Rechtsanwalt Thomas Bohle



Sehr geehrte Damen und Herren,

zu folgendem Sachverhalt hätte ich gern Ihre Meinung erfahren:
Mein Partner hat aus einer Affäre kurz vor meiner Zeit einen Sohn (3, Vaterschaft erwiesen) und auch einen mit mir (ca. 4 Monate jünger als der erste).

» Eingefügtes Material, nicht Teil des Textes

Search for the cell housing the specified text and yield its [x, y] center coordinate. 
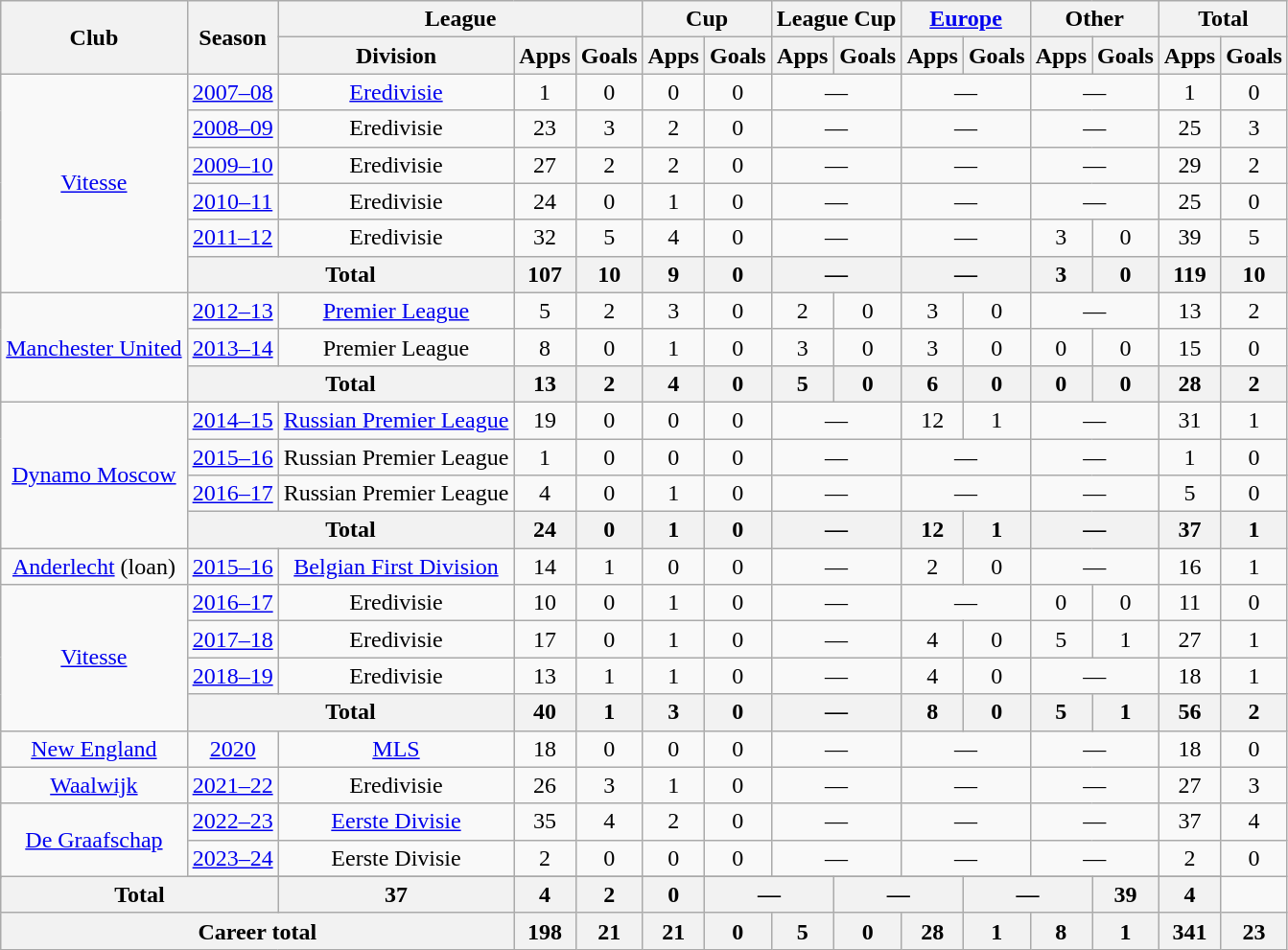
32 [545, 238]
Manchester United [94, 347]
2023–24 [232, 858]
40 [545, 713]
2014–15 [232, 420]
MLS [396, 749]
Anderlecht (loan) [94, 567]
New England [94, 749]
2012–13 [232, 311]
League Cup [836, 19]
35 [545, 822]
Career total [257, 931]
17 [545, 640]
2007–08 [232, 92]
9 [673, 274]
Europe [966, 19]
Season [232, 37]
2018–19 [232, 676]
29 [1189, 165]
2017–18 [232, 640]
Belgian First Division [396, 567]
2013–14 [232, 347]
56 [1189, 713]
Waalwijk [94, 785]
119 [1189, 274]
14 [545, 567]
2021–22 [232, 785]
16 [1189, 567]
Cup [707, 19]
15 [1189, 347]
2009–10 [232, 165]
26 [545, 785]
31 [1189, 420]
107 [545, 274]
Other [1094, 19]
19 [545, 420]
2010–11 [232, 201]
11 [1189, 603]
2011–12 [232, 238]
De Graafschap [94, 840]
198 [545, 931]
6 [932, 384]
Dynamo Moscow [94, 475]
2008–09 [232, 129]
341 [1189, 931]
League [460, 19]
2022–23 [232, 822]
Club [94, 37]
2020 [232, 749]
Division [396, 56]
Pinpoint the cell where the given text exists, returning its [x, y] midpoint coordinate. 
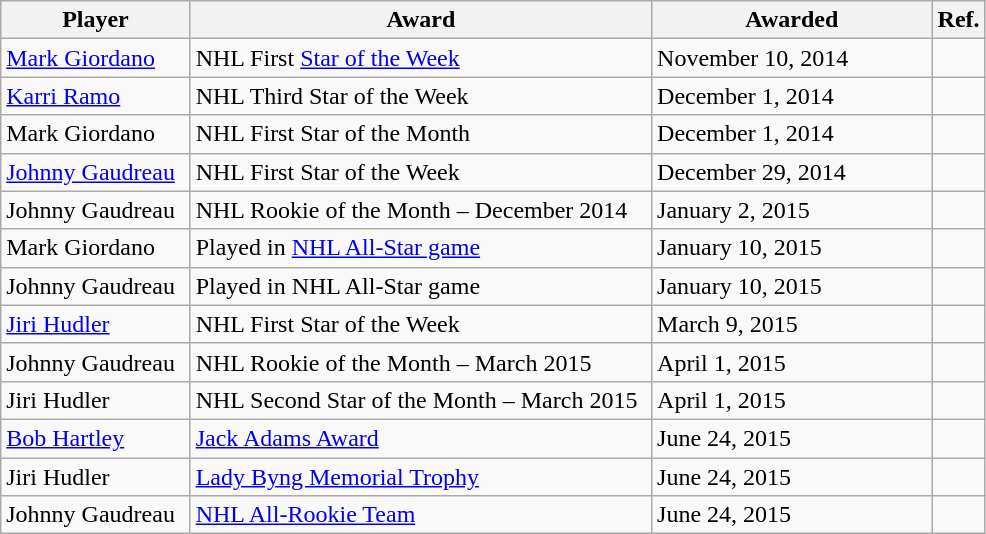
Award [420, 20]
NHL All-Rookie Team [420, 515]
Bob Hartley [96, 438]
Lady Byng Memorial Trophy [420, 477]
March 9, 2015 [792, 324]
Karri Ramo [96, 96]
Awarded [792, 20]
NHL Rookie of the Month – March 2015 [420, 362]
NHL First Star of the Month [420, 134]
Player [96, 20]
NHL Third Star of the Week [420, 96]
NHL Rookie of the Month – December 2014 [420, 210]
November 10, 2014 [792, 58]
NHL Second Star of the Month – March 2015 [420, 400]
Jack Adams Award [420, 438]
December 29, 2014 [792, 172]
Ref. [958, 20]
January 2, 2015 [792, 210]
Find where the given text appears and provide that cell's center as (X, Y) coordinate. 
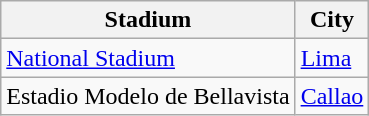
City (332, 20)
Stadium (148, 20)
Callao (332, 96)
Estadio Modelo de Bellavista (148, 96)
Lima (332, 58)
National Stadium (148, 58)
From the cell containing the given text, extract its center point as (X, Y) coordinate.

Ich bin/ wir sind voll berufstätig, bei der anderen Mutter bin ich mir nicht sicher, weiß aber, dass sie in einer festen Partnerschaft lebt (wie auch schon zur Zeugung; der Mann weiß, dass er nicht der Vater ist, liebt das Kind aber wie sein eigenes).
Wir haben im vergangenen Jahr ein EFH gebaut (Eigentum 50/50, über 200.000€ Schulden dazu).
FRAGE: Ist es - rein von der rechtlichen Seite gesehen - für uns ratsam zu heiraten, um unser Kind gegen den anderen abzusichern (insb. im Fall von Erbschaft) oder wär das genau der falsche Schritt, da mein Einkommen höher als seins ist und er evtl. mehr Unterhalt zahlen müsste?
Ich hoffe, Sie können mir helfen und verbleibe

mit freundlichen Grüßen,
A.B.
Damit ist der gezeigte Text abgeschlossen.